→ **Text excerpt**
Would it make sense to have apache self-destruct before it locks up? The worst case scenario is snafued packages which can be restarted."
"So, we did a test. We successfully downloaded a 1.5 GB file through the GUI with no problems yesterday. We tried to download a 11 GB file with no other packages running and it seems to have sent the memory on the server into a death spiral. We closed the file download process but it seemed to do no good.
I need to do some more research but do you have any thoughts on why a single resource request (albeit a large one) would cause such a negative response?"
"A quick note before I leave for the day. The route we use to send the file to the browser is very straight forward. But the problem is essentially just that. Any time we do a ‘send_file’ to the browser Rack sends the entire file in one go. There are ways to ‘stream’ the files – Passenger Phusion is supposed to help us do just that. I have a hunch something broke – or we failed to implement this properly.
Even if using Passenger Phusion we are supposed to hook into an Event Machine using some form of Streaming API. There are a handful to choose from. I don’t see us doing that sort of call anywhere in the code. This will take a good deal of investigation and testing."
"We just finished disseminating a 1 GB package on ripple. I am going to run some tests to see what kind of memory usage is needed for the package. Then I will begin experimenting with some code to stream the file download process and see how this impacts memory usage. In short – we are looking at a way to stream package downloads for disseminated packages through the GUI in order to reduce the load on memory and prevent rack and apache from killing the server due to large file downloads."
"I’ve done a lot of research into the problem and ultimately ended up having to run some basic tests on ripple versus my VM. We disseminated a package on ripple and noticed that every time we downloaded the package more and more memory would be used up. Eventually it would begin to eat into Swap memory and gradually eat up swap memory with each new download. My VM did not have this effect – but my VM is running web services under Thin. Hrmmm….
The attempted solution… https://www.phusionpassenger.com/documentation/Users%20guide%20Apache.html#PassengerBufferResponse
This is set to ‘on’ by default.
I set this to ‘off’ in core and voila – CPU cycles go up but memory does not. Idles at a lovely 0.1% of memory. I believe we’ve been buffering all of the user responses and never letting them go. There may be a way to clear the buffer manually from ruby but it would require taking advantage of the passenger phusion gem which we do not currently implement. Also, this would make DAITSS less web service agnostic.
This brings up a good question – is this the root cause of all of our recent memory problems with daitss? During my recent tests I never saw the memory return to previous levels after having downloaded a package. So over a long period of time the server would run out of memory and crash leaving us scratching our heads. More recently we’ve seen affiliates downloading their own disseminations which can explain why the memory issues have been coming up a lot more frequently.
Let me know what you think. Stephen will run some benchmarks to see if this configuration has any impact on processing times."

→ **Provided data**
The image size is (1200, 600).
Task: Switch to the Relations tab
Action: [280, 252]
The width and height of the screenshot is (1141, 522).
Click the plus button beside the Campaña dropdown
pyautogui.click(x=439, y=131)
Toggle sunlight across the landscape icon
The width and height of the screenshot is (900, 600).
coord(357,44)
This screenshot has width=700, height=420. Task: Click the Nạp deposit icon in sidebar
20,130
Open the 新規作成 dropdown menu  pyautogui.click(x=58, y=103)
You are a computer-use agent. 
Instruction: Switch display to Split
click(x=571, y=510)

* * *

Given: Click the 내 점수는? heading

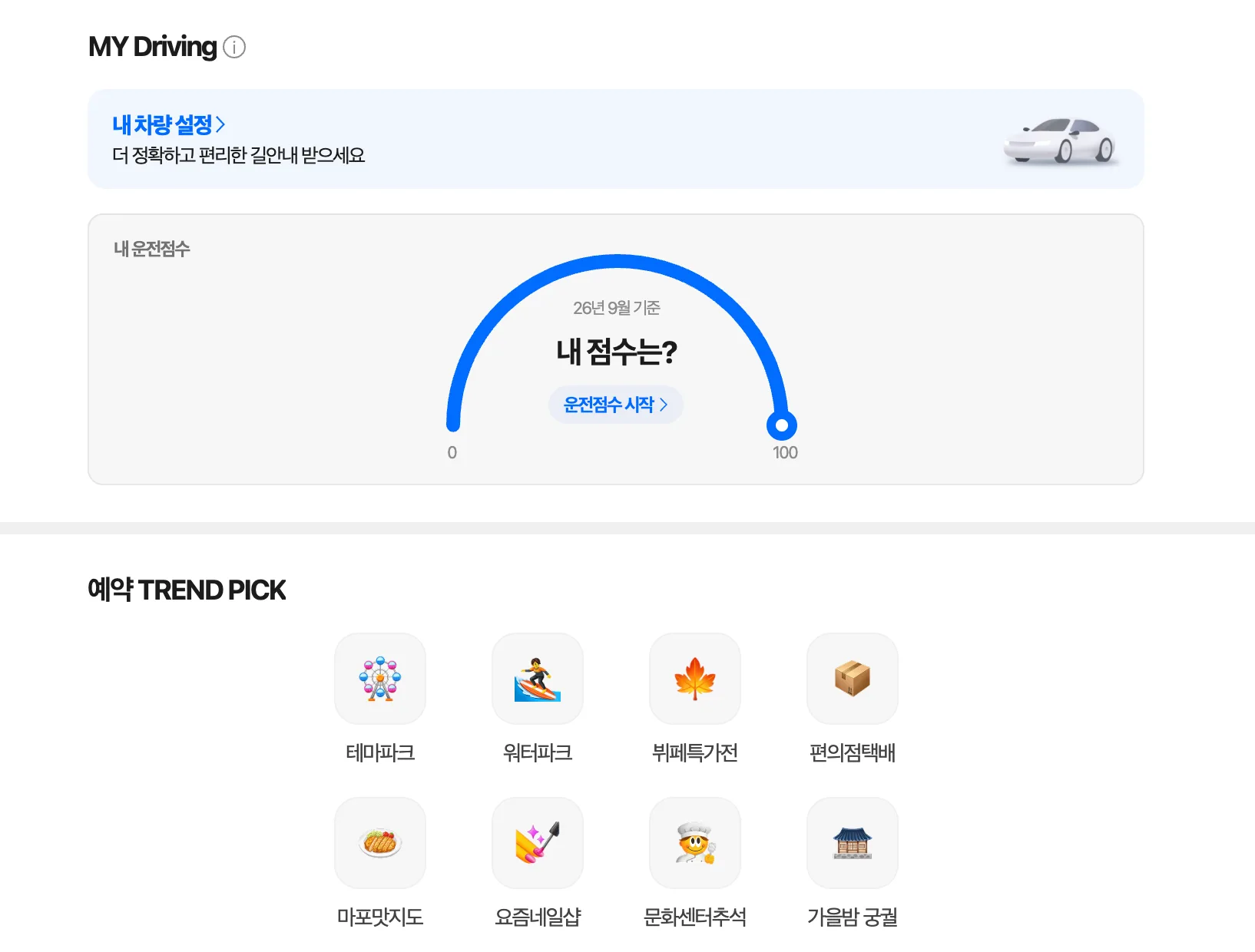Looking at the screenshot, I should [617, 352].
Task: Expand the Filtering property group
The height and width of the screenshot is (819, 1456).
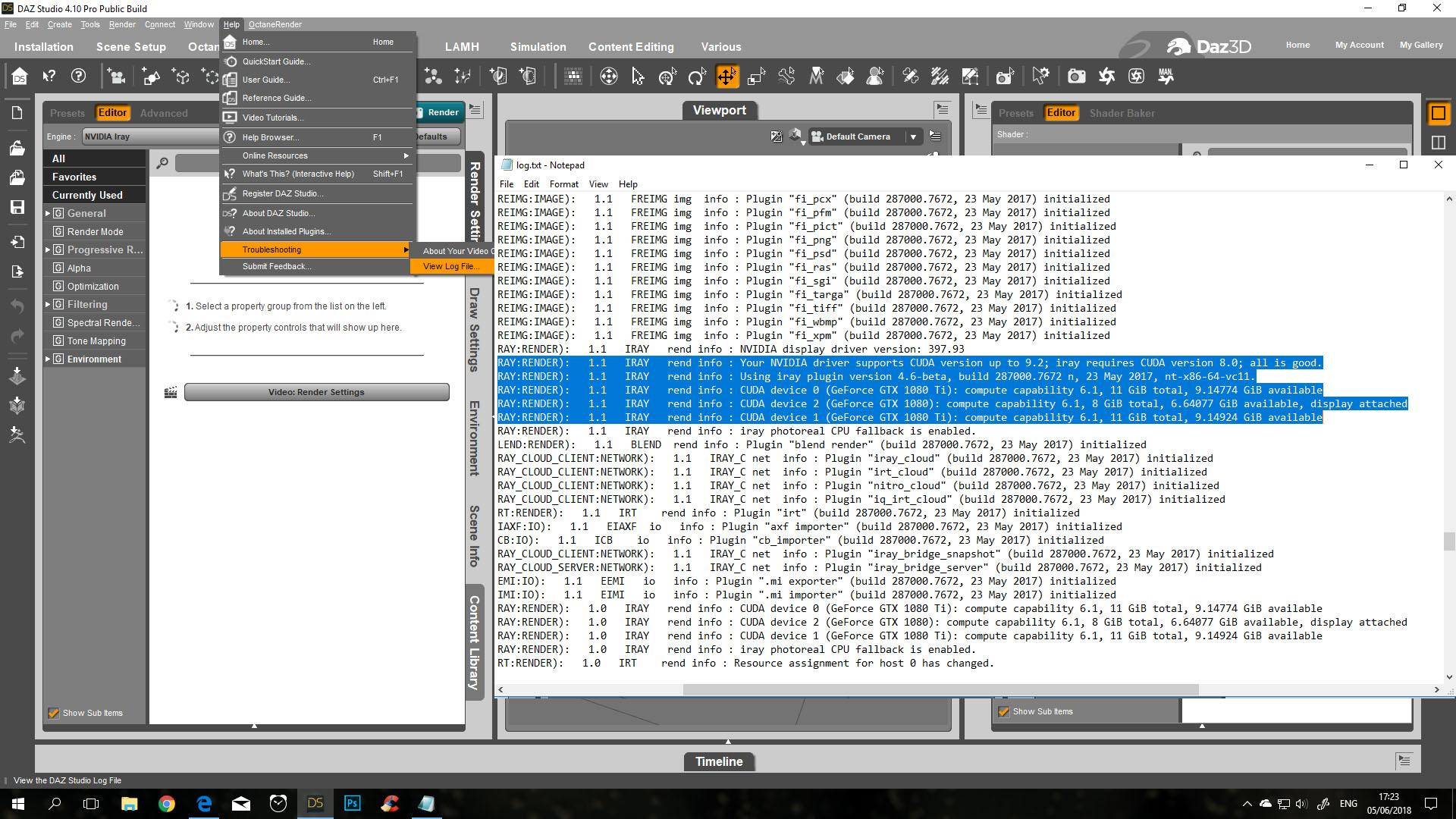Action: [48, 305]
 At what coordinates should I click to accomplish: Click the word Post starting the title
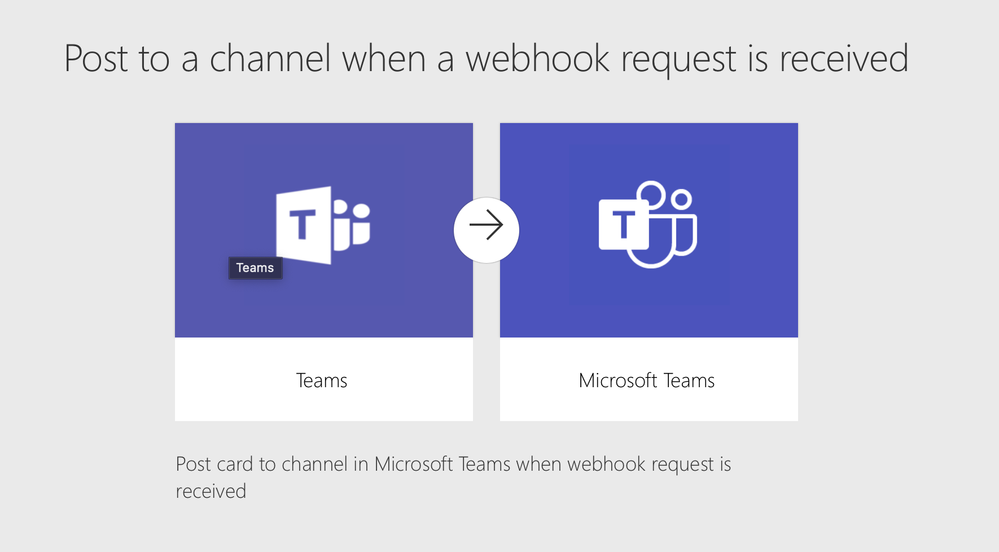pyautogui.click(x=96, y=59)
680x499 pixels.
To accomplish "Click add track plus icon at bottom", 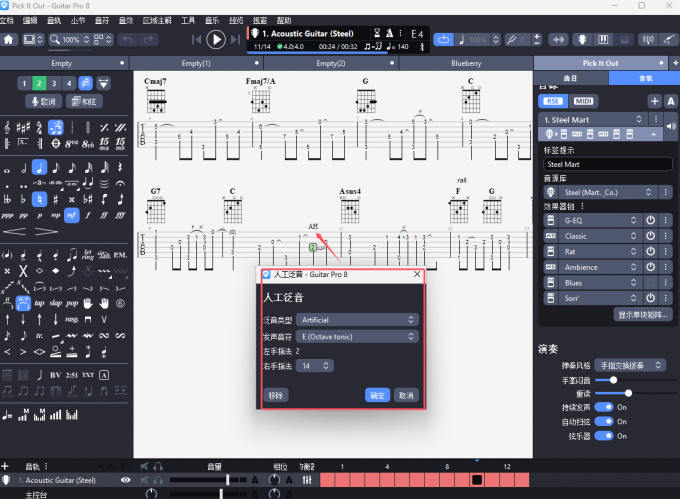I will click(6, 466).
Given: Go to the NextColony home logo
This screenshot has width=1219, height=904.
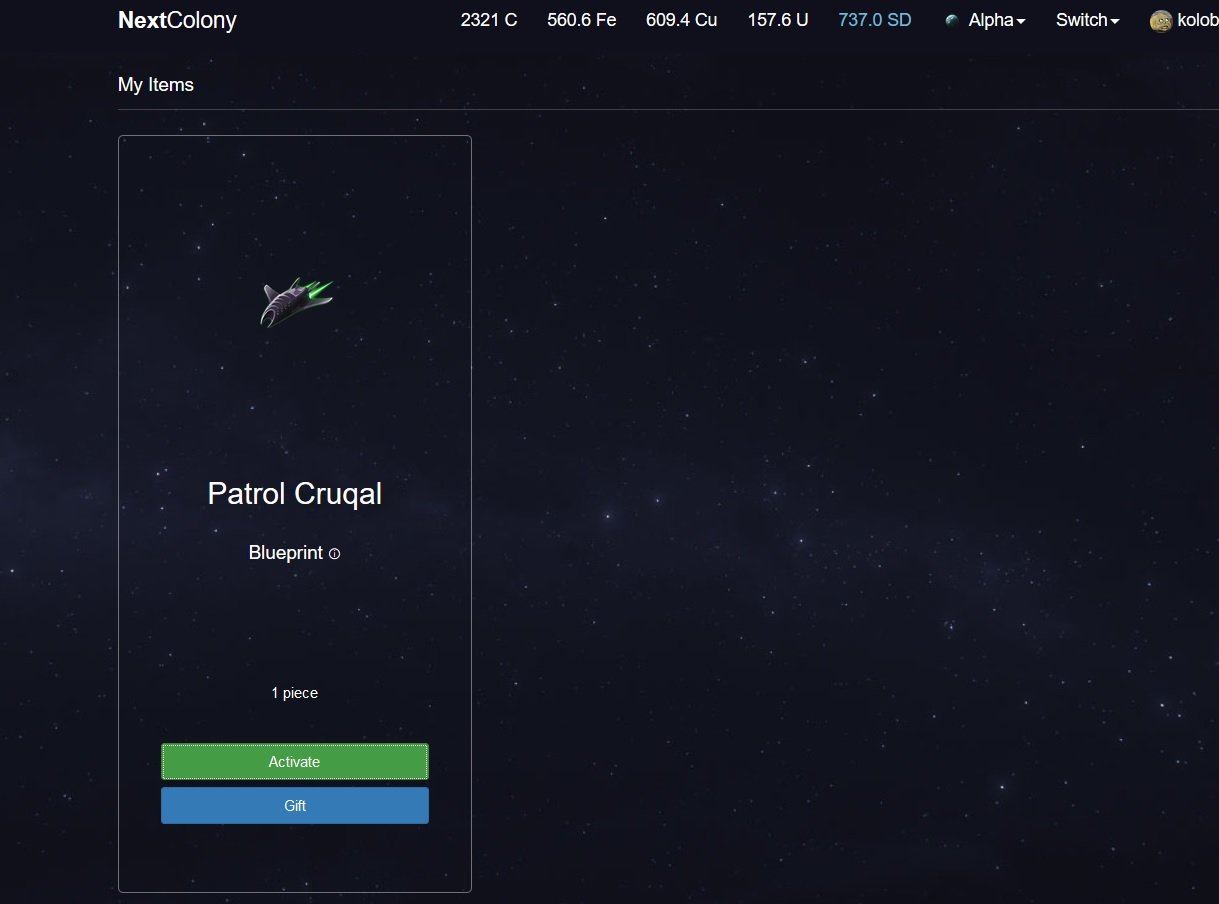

--

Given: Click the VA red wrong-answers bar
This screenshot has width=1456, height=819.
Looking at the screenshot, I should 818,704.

→ **Problem**
Continue the text above on server memory use during large package downloads, starting after its final sentence.

→ **Written response**
"Just for a bit of clarification – the documentation is a bit confusing and says it defaults to off. I am pretty sure this is wrong based on what I’ve tested. It could also be different for our version of phusion. "
"The documentation suggests this value is ‘off’ by default. Do you mean our configuration has it enabled?
I’ve also been reading on various methods to enable ruby process profiling, which is complicated by our mod_passenger setup. Do we want to look at enabling one of the profiling gems on ripple to see how it works with normal packages?"
"Well, we weren’t setting this option in the configuration file for core. But setting the option to off seems to have the desired effect. I wonder if it is getting set ‘on’ somewhere else or is just wrong in the documentation."
"Well – let me enable the value to ‘on’ explicitly and see if it has the negative effect."
"I set the value to on and am downloading the 1gb file. Look at httpd memory consumption. See how it jumped up? "
"As per discussion with Jonathan, I agree that it appears that mod_passenger is buffering by default on our system. Disabling it on ripple causes the processes to use much less memory, but more CPU time. This is going to be a trade-off that Jonathan and Stephen will benchmark before going forward.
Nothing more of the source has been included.